Analysis of PTEN Gene Mutations in a Turkish Patient with Cowden Syndrome

Abstract

Cowden syndrome (CS), an autosomal dominant disorder, is associated with germline mutations of the PTEN (phosphatase, tensin homolog, deleted on chromosome TEN) gene. PTEN mutations were linked to several human neoplasms. Clinical diagnosis has been based on Consortium criteria, but detection of mutations in the PTEN gene has importance in accurate diagnosis. This article presents a female patient with classic features of the syndrome and gives the result of first PTEN mutation analysis result in a Turkish CS patient.

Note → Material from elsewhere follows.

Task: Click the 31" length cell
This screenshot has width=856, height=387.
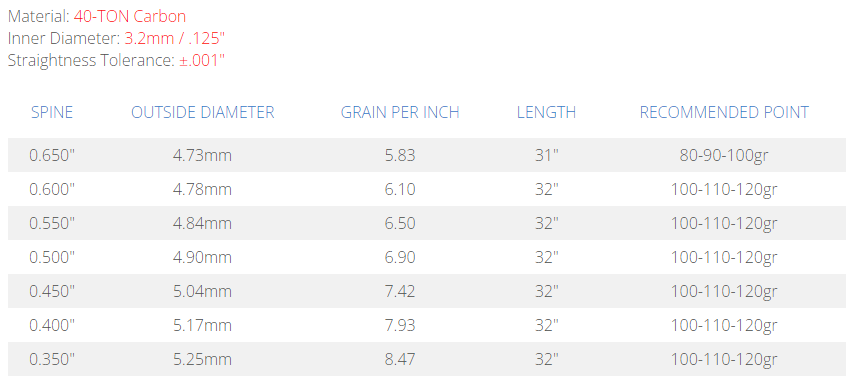Action: (x=546, y=156)
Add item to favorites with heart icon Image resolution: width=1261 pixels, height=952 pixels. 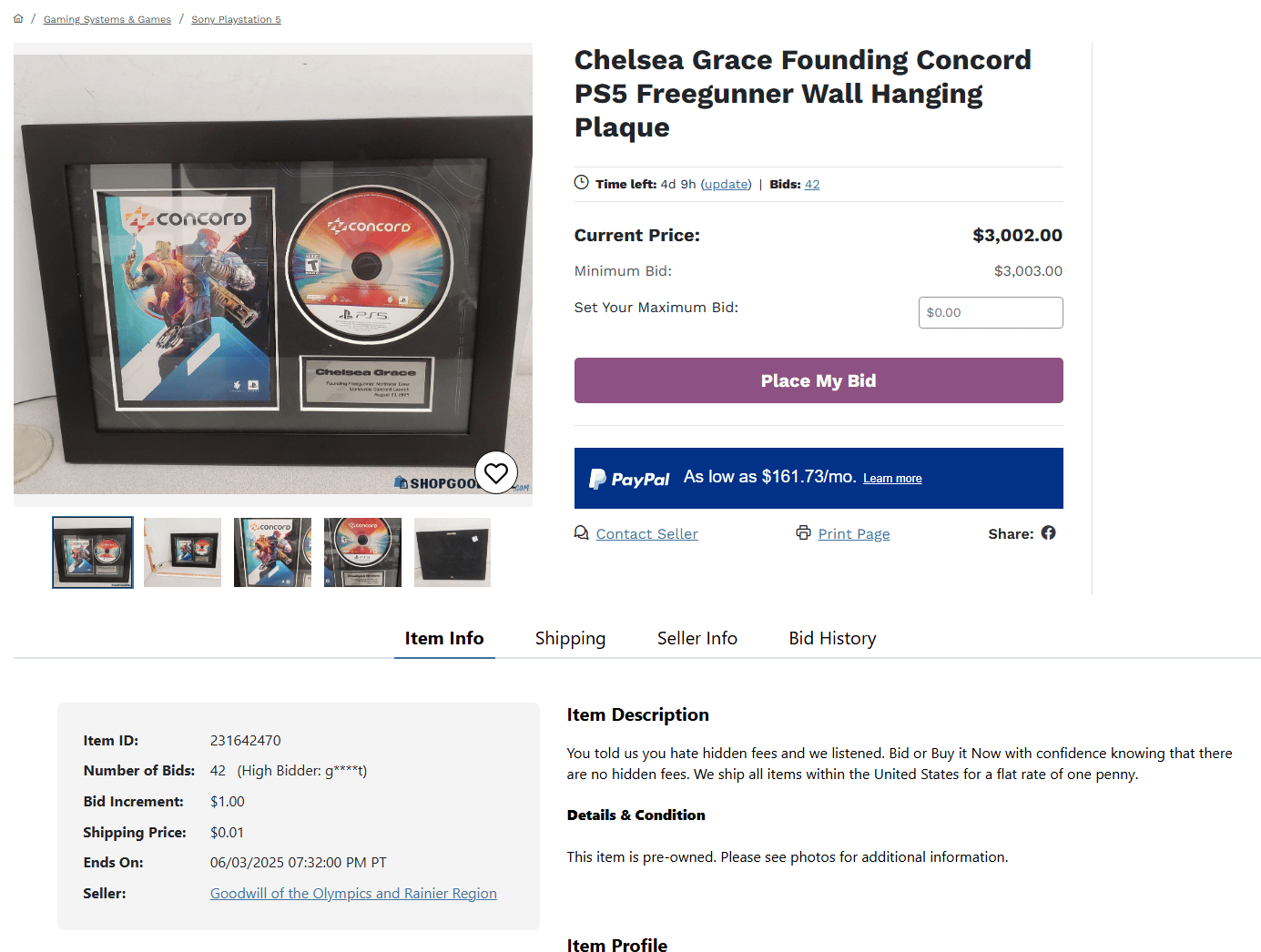click(496, 473)
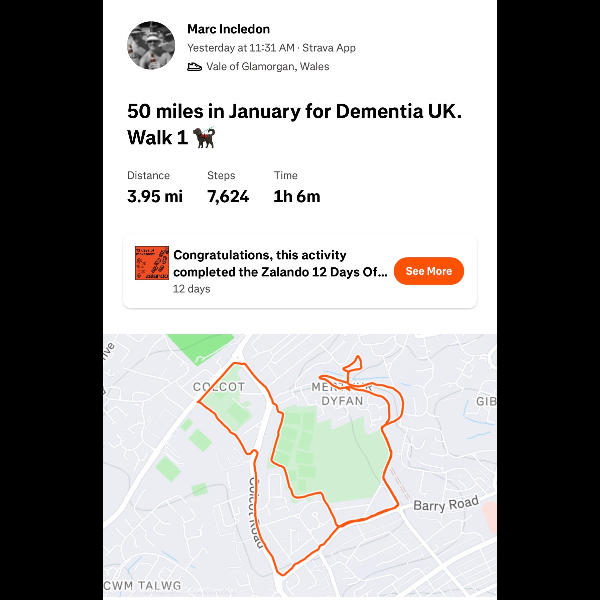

The patient, who suffered from trichilemmomas, papillomatous lesions, lipomas, thyroid lesions, gastrointestinal hamartomas, and fibrocystic disease of the breast, is consistent with the diagnostic criteria of CS. The exons and intron/exon boundaries of the PTEN gene were analyzed by polymerase chain reaction and direct sequencing. We analyzed the clinical features and DNA in a Turkish patient with CS. We found a single-nucleotide substitution in the splicing acceptor site of intron 5 of the PTEN gene (IVS5-2A > C). It is not clear whether which types of PTEN mutations are responsible for particular phenotypes. This germline PTEN mutation, IVS5-2A --> C, has been reported once before, but the clinical features differ from our patient. Also, this is the first reported PTEN mutation from Turkey.